“Once you touch that garbage, it’s yours”
Government threatens a citizen who cleaned up a local eyesore, proving once again that no good deed shall go unpunished. An old story, I know, but it never fails to outrage.
Every spring since 2001, Gaston Soucy of Hartlen Point, Nova Scotia, has been cleaning up wind-blown litter from a vacant lot near his home. About ten days ago, he did his annual chore, bagged the trash, and placed it at the curb for pick-up. The next garbage pick-up wasn’t for almost two weeks, however, so Halifax Regional Municipality threatened him with a $200 fine and clean-up charges.
Sunday, March 29, was a beautiful day. Mr.
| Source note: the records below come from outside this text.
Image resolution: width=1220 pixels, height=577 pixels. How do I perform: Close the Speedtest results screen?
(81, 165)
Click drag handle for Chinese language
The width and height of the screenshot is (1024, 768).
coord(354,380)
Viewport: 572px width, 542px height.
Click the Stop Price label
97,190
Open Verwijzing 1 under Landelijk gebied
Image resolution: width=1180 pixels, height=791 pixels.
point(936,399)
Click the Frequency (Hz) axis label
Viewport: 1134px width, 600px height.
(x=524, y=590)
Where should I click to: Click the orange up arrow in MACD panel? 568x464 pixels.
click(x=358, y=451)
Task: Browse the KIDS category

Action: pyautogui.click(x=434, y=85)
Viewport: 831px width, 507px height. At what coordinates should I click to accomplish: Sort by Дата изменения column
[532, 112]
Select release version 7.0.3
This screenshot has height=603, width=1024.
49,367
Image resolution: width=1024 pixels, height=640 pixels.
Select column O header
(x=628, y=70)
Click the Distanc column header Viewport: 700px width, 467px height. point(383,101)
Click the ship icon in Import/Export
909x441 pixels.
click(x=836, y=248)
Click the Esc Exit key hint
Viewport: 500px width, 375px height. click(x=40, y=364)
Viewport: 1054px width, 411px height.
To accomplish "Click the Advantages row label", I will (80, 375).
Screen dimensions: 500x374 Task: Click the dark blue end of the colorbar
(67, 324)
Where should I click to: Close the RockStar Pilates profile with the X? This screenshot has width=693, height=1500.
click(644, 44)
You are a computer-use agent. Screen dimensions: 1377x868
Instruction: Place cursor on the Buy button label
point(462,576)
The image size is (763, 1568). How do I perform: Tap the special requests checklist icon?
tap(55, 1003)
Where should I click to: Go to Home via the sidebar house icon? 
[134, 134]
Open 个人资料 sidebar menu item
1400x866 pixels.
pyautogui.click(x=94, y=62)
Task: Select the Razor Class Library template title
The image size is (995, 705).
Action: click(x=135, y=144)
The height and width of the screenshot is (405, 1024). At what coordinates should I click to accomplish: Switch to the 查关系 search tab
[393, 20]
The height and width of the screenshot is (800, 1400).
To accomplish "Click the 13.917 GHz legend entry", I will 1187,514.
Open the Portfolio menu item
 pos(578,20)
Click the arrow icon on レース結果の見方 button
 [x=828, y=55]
Soucy headed out to get rid of the winter’s collection of rubbish [on the vacant lot]. When he finished, he placed a couple of garbage bags and a couple of fish bins full of trash at the curb even though it was nearly two weeks before his regular HRM garbage pickup.
A day or two later he found a note from the municipality on his door warning him that he had a day to move the trash or he would be fined.
He called the city.
“Not one bit of that garbage was ours,” he said he told a city bylaw officer.
It turns out it was.
“Once you touch that garbage, it becomes your property,” Mr. Soucy said he was told.
Once you touch it, it’s yours. The pompous bureaucrat makes it up as he goes along.
Another petty tyrant official told a reporter that no one is permitted to place anyone else’s trash at the curb.